| Working data |

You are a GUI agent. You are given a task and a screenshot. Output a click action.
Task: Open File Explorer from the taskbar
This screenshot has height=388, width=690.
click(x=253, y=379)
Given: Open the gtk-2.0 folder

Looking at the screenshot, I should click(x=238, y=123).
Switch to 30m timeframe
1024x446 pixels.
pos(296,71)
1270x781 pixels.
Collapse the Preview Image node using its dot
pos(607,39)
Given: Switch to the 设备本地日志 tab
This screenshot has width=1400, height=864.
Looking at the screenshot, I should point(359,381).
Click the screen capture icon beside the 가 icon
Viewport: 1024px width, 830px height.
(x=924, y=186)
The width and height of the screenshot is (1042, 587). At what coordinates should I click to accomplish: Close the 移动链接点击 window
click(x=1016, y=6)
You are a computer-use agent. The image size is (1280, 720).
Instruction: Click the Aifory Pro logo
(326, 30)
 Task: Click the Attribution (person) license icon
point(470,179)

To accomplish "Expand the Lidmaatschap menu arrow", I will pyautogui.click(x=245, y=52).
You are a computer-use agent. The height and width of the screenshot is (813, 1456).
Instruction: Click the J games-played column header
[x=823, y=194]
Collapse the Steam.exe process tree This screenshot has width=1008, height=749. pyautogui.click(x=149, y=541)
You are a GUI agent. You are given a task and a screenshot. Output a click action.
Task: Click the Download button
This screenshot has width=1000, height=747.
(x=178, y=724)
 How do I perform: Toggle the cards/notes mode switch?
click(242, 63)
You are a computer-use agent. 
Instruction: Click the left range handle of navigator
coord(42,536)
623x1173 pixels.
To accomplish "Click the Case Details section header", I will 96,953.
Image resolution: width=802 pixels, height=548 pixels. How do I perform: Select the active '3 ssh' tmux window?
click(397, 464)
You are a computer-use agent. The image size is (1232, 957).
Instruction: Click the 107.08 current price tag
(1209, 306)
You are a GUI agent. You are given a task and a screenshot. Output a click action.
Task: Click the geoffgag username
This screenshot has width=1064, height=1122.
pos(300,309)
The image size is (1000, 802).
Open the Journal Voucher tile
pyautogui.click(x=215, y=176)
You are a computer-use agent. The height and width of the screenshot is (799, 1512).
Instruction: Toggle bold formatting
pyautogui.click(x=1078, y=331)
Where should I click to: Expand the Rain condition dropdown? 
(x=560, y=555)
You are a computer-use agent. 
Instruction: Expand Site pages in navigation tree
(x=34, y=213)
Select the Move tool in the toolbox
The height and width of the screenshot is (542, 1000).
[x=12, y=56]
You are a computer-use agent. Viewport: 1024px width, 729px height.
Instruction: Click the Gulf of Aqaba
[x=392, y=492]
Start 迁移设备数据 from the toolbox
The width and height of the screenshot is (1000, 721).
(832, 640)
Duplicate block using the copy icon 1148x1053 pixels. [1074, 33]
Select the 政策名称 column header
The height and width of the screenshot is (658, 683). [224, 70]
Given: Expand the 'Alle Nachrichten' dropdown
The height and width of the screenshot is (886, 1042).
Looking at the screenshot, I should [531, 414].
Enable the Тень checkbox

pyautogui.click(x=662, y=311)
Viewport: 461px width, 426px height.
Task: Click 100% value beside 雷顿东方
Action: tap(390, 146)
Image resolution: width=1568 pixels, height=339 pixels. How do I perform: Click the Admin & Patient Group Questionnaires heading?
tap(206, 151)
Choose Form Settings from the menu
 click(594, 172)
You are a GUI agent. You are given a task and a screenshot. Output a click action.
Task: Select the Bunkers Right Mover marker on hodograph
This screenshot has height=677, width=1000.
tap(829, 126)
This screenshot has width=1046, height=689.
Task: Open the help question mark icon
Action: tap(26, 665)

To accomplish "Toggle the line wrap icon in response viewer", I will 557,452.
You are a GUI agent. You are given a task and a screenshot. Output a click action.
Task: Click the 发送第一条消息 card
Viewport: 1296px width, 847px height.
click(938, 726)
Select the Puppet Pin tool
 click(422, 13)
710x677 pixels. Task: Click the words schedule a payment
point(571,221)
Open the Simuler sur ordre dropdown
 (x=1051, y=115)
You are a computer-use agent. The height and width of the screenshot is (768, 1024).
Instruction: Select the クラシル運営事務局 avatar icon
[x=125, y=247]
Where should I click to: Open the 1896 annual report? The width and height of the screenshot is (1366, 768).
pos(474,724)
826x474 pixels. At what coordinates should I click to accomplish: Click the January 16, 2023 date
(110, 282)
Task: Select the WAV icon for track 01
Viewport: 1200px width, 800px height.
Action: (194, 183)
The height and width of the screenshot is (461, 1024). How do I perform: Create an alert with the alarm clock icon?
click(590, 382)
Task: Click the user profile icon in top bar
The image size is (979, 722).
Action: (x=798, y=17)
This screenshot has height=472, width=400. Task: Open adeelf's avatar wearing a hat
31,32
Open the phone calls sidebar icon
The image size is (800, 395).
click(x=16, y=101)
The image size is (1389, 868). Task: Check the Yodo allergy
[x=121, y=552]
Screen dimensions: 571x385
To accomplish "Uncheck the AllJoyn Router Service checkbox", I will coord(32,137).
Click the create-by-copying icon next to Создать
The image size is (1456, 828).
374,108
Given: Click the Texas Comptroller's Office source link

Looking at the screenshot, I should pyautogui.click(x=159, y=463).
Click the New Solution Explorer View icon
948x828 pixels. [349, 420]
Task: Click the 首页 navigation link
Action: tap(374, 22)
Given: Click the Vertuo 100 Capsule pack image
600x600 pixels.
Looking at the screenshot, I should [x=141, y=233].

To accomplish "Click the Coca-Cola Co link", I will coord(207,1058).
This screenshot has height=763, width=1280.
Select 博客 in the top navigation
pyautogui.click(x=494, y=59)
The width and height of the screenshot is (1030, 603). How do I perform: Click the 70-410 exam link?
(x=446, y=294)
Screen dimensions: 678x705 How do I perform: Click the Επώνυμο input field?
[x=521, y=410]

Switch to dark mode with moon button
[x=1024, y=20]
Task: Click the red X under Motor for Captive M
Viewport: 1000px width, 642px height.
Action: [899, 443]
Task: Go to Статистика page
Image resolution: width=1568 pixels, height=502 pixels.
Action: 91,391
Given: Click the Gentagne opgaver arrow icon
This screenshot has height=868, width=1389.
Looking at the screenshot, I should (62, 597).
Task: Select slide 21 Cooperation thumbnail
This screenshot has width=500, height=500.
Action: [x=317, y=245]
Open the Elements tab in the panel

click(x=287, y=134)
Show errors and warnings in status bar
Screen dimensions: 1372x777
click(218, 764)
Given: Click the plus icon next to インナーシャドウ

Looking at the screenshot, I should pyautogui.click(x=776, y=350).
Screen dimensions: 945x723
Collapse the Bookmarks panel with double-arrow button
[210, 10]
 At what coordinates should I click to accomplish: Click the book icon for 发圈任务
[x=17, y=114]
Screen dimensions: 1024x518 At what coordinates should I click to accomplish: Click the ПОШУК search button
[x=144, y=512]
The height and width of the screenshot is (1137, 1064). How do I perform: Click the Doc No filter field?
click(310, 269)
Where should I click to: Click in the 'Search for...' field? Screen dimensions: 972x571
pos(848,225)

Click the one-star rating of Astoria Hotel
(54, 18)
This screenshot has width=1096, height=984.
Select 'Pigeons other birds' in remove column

| What you are asked to do |
One inclusive range is required: first line of the data through the line containing "Given: Switch to the 设备本地日志 tab". Set it down exactly and output nothing else.

| Answer section |
You are a GUI agent. You are given a task and a screenshot. Output a click action.
Task: Open File Explorer from the taskbar
This screenshot has height=388, width=690.
click(x=253, y=379)
Given: Open the gtk-2.0 folder

Looking at the screenshot, I should click(x=238, y=123).
Switch to 30m timeframe
1024x446 pixels.
pos(296,71)
1270x781 pixels.
Collapse the Preview Image node using its dot
pos(607,39)
Given: Switch to the 设备本地日志 tab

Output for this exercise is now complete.